Tuttavia, i Paesi industrializzati continuano a cavillare sulle condizioni alle quali garantire una prosecuzione del Protocollo di Kyoto, unico atto vincolante vigente ancorché non ratificato da alcuni Paesi grandi inquinatori come gli USA, e dal quale altri si sono sfilati di recente come nel caso di Canada, Russia e Giappone. Banca Mondiale e UNEP, oltre a tantissime ONG, hanno denunciato la catastrofica previsione di un innalzamento di 4°C che sarebbe raggiunto continuando con le attuali emissioni, ma nemmeno questo sembra smuovere a sufficienza i Paesi con maggiori responsabilità affinché assumano misure concerete e significative per contrastare i cambiamenti climatici in atto.
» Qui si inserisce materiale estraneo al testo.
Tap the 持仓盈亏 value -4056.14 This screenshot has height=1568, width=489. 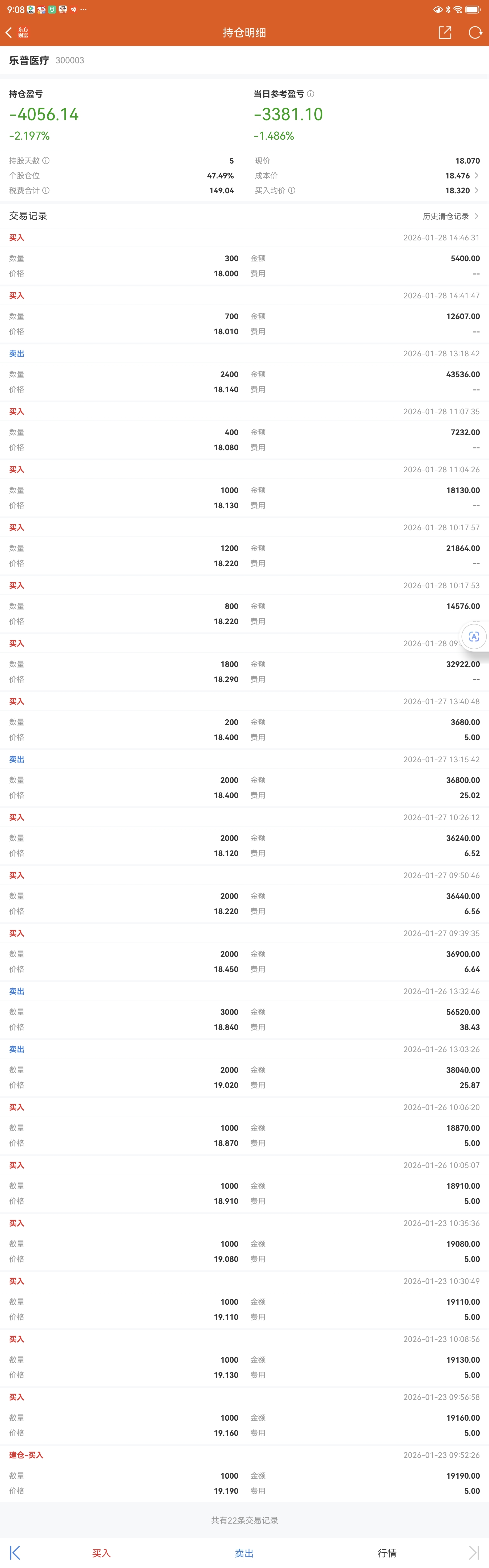point(44,114)
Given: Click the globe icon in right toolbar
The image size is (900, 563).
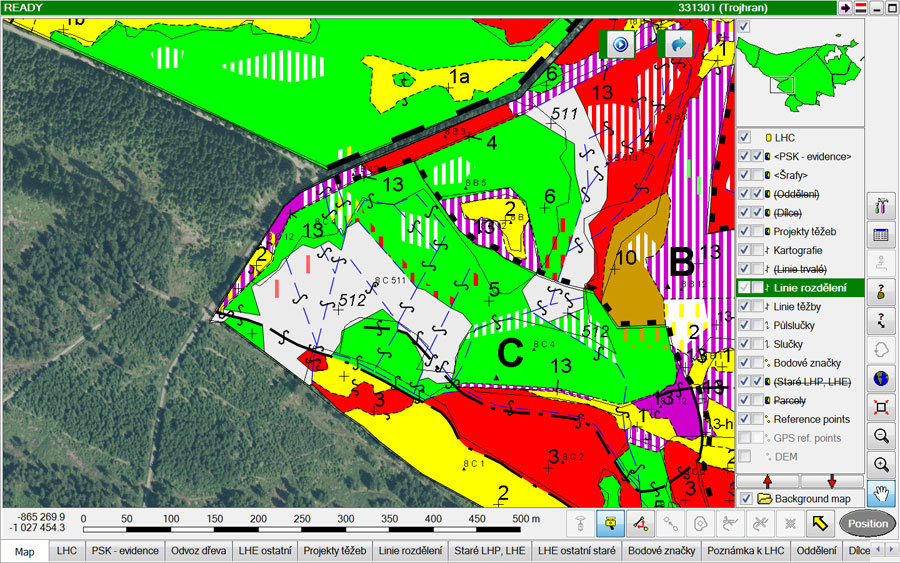Looking at the screenshot, I should click(x=881, y=379).
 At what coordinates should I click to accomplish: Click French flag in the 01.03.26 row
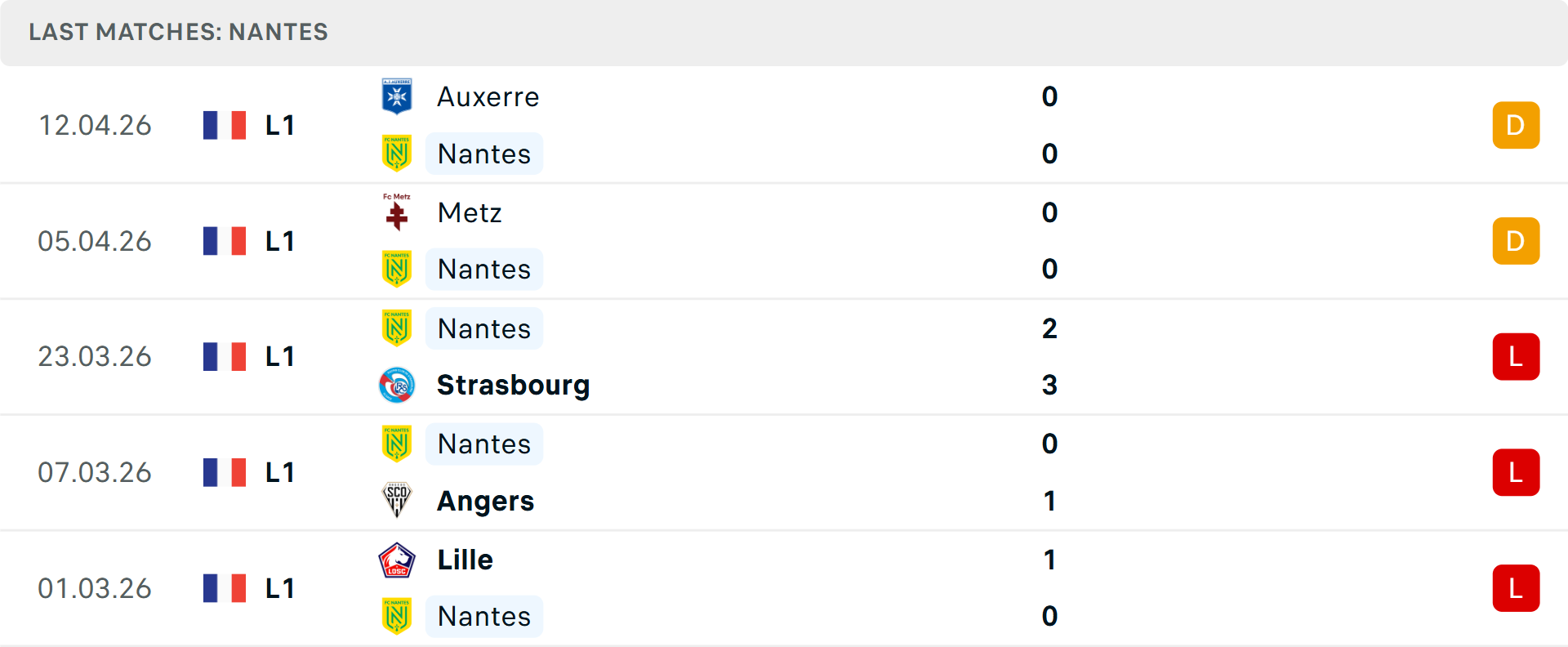coord(225,588)
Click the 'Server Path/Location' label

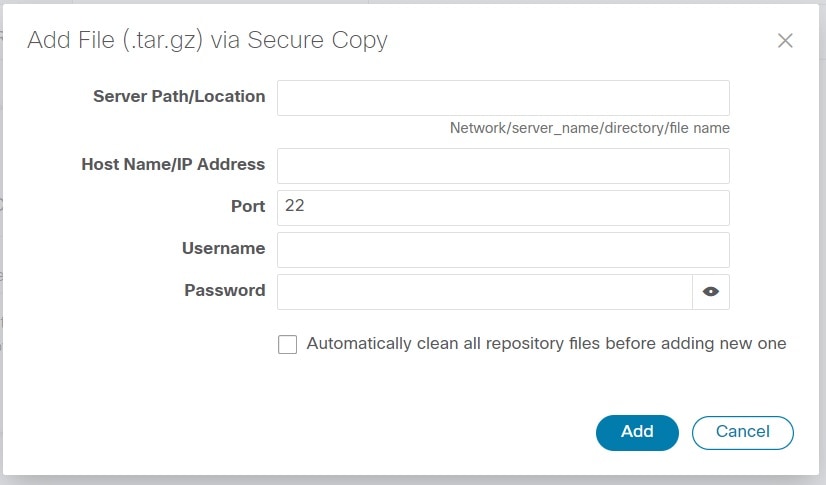tap(179, 96)
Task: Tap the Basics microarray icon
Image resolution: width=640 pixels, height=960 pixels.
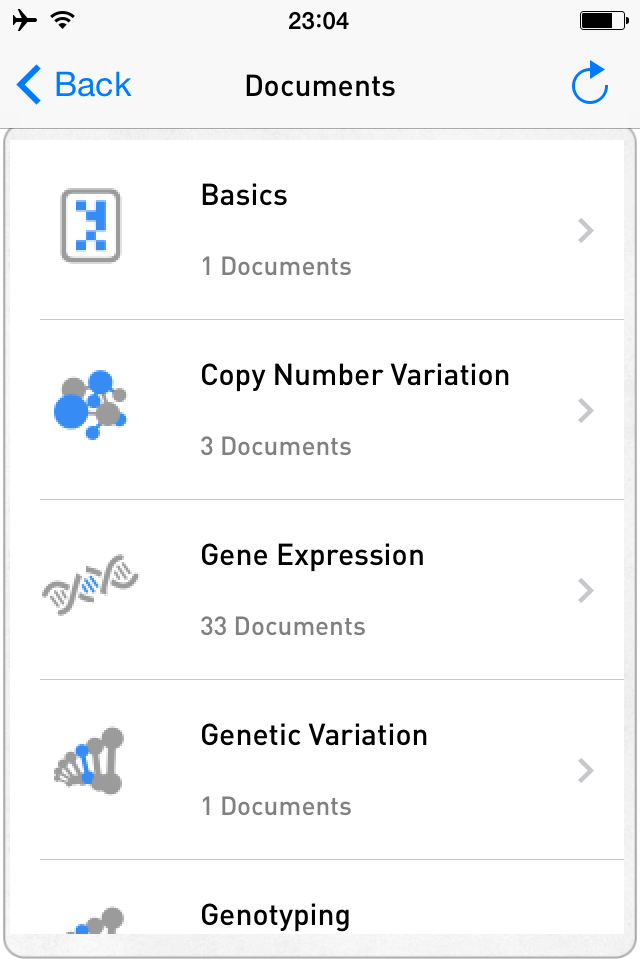Action: pos(90,226)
La stessa Unione Europea avrebbe subordinato la propria disponibilità ad andare oltre gli impegni assunti di ridurre del 20% le emissioni nocive entro il 2020 a patto che “lo facciano anche gli altri”. I Paesi in Via di Sviluppo, dal canto loro, non ammettono compromessi rispetto all’ottenimento dei finanziamenti necessari a sostenere i loro programmi di mitigazione e soprattutto di adeguamento ai nuovi standard ambientali.

Intanto, il prossimo 31 dicembre il Protocollo di Kyoto giungerà a scadenza e senza un suo rinnovo, per quanto obiettivo parziale e poco ambizioso, catapulterebbe il nostro pianeta in una ennesima voragine di deregulation e porrebbe il futuro di tutti nelle mani di chi non vuole preoccuparsi anche dei propri figli oltre che pensare a soddisfare i propri interessi immediati.